Islamabad, correspondante
Au quatrième jour de l’état d’urgence au Pakistan, la répression contre tout éventuel opposant au régime du général-président Pervez Musharraf se poursuit sans relâche. Entre 2 000 et 3 500 personnes – responsables politiques, défenseurs des droits de l’homme, avocats – sont détenues à travers le pays.
Les avocats qui, lundi 5 novembre, ont tenté de manifester leur opposition ont été sévèrement malmenés et battus par la police. Des centaines d’entre eux ont été arrêtés. Alors que les Pakistanais sont toujours privés d’informations télévisées, puisque les transmissions des chaînes locales et internationales sont interrompues, le gouvernement a décidé de contrôler directement 21 journaux en ourdou et en anglais.
Des officiels du ministère de l’information vont être dépêchés dans les rédactions pour parcourir les informations, les éditoriaux et les lettres de lecteurs qui critiqueraient le général Musharraf ou l’armée. La police de Karachi a investi, lundi, l’imprimerie du plus grand groupe de presse du pays, Jang, parce que celui-ci refusait l’ordre de ne pas imprimer davantage d’exemplaires d’un journal du soir.
La vente des journaux a augmenté en raison de la disparition des télévisions. L’humeur de la presse reste toutefois au défi et les éditoriaux et les articles de mardi restent très critiques vis-à-vis d’une décision quasi unanimement condamnée dans le pays.
« OBLIGATIONS LÉGALES »
Face aux reproches modérés de la communauté internationale et en particulier des Etats-Unis, qui lui demandent le rétablissement de la démocratie et la tenue des élections législatives, initialement prévues en janvier, le président Musharraf a précisé, lundi, devant le corps diplomatique, que le scrutin se tiendrait à une date aussi proche que possible de l’échéance prévue.
« Les efforts en cours consistent à faire en sorte de rester le plus proche possible du programme prévu pour les élections. Il y a des obligations légales en ce sens », a-t-il déclaré aux ambassadeurs, selon son porte-parole, le général (à la retraite) Rashid Qureshi.
Le président Musharraf s’est toutefois refusé à préciser quand il renoncerait, comme il l’avait promis, à son poste de chef de l’armée. Avant l’imposition de l’état d’urgence, il s’était engagé devant la Cour suprême à renoncer à diriger l’armée avant le début de son deuxième mandat présidentiel, le 15 novembre.

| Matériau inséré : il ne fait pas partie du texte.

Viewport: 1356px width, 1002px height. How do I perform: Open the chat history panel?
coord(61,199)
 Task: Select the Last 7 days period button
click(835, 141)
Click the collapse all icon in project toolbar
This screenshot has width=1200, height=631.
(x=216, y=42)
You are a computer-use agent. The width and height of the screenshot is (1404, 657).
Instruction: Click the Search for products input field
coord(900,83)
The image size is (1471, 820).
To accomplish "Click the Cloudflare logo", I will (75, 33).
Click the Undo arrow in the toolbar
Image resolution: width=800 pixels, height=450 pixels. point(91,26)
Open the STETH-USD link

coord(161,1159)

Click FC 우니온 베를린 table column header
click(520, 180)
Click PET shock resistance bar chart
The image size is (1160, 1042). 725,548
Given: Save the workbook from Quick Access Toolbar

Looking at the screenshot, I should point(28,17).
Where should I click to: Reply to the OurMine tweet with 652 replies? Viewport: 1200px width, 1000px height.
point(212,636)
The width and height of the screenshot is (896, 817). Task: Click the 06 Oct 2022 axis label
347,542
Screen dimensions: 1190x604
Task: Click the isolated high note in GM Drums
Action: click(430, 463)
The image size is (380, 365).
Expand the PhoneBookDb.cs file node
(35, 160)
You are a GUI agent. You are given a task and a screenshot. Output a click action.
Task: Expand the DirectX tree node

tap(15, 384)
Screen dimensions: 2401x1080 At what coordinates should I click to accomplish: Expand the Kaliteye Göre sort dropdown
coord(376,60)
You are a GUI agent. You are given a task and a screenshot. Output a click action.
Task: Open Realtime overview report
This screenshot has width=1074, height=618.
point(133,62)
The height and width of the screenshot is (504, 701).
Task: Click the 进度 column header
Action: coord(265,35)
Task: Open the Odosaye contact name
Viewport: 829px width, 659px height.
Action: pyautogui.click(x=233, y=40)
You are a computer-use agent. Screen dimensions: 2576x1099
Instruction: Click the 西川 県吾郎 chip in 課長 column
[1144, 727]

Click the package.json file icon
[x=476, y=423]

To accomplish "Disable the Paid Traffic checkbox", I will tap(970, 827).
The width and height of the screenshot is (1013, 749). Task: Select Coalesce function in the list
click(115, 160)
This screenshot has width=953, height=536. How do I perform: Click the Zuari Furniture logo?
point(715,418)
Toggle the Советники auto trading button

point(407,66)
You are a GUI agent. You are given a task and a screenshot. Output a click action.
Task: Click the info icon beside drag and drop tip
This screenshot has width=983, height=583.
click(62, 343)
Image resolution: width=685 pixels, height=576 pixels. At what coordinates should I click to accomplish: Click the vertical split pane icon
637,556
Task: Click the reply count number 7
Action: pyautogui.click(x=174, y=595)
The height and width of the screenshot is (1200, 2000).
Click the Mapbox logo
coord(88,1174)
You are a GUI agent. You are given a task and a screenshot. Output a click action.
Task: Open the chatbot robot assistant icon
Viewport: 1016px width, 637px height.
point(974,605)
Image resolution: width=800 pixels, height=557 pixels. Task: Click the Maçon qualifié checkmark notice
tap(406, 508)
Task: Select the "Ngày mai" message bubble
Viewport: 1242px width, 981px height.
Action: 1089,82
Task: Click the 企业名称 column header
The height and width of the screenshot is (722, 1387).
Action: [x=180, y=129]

« Je suis déterminé à enlever mon uniforme une fois que [l’équilibre entre ces trois] piliers, le judiciaire, l’exécutif et le parlementaire aura été corrigé », s’est-il contenté de dire aux ambassadeurs. « Je peux vous assurer qu’il y aura une nouvelle harmonie [entre ces trois piliers] et que la confiance dans le gouvernement et les organes de sécurité reviendra », a-t-il ajouté. Il s’est refusé à préciser la durée de l’état d’urgence.
Les Etats-Unis ont réaffirmé, lundi, leur désapprobation devant l’imposition de l’état d’urgence, sans toutefois retirer leur soutien au général Musharraf, « rude combattant contre les extrémistes et les radicaux », selon George Bush.
Le président américain s’est contenté d’appeler le président Musharraf à « rétablir la démocratie aussi vite que possible. Nous souhaitons qu’il y ait des élections aussi vite que possible, et que le président quitte son uniforme militaire ». Ce message a été transmis directement au président pakistanais par la secrétaire d’Etat américaine, Condoleezza Rice, qui s’est entretenue pendant vingt minutes, lundi soir, par téléphone, avec lui.
Alors que la plus grande incertitude règne sur le futur immédiat et que beaucoup attendent de voir quelle décision prendra l’ex-premier ministre Benazir Bhutto, les Etats-Unis pourraient tenter de faire revivre un accord de partage de pouvoir entre elle et le président Musharraf. Le chef du Jamiat Ulema Islam, le maulana Faz-ul-Rahman, pourrait y être associé.
Le silence de Mme Bhutto, qui avait regagné le Pakistan le 18 octobre après un accord politique avec le général Musharraf et séjourne dans sa résidence de Karachi, inquiète certains de ses partisans.